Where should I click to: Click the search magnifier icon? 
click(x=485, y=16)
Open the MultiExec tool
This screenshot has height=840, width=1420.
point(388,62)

Problem to solve:
Reproduce every line of the items above verbatim, in their original order.

Task response:
Where should I click to: Click the search magnifier icon? 
click(x=485, y=16)
Open the MultiExec tool
This screenshot has height=840, width=1420.
point(388,62)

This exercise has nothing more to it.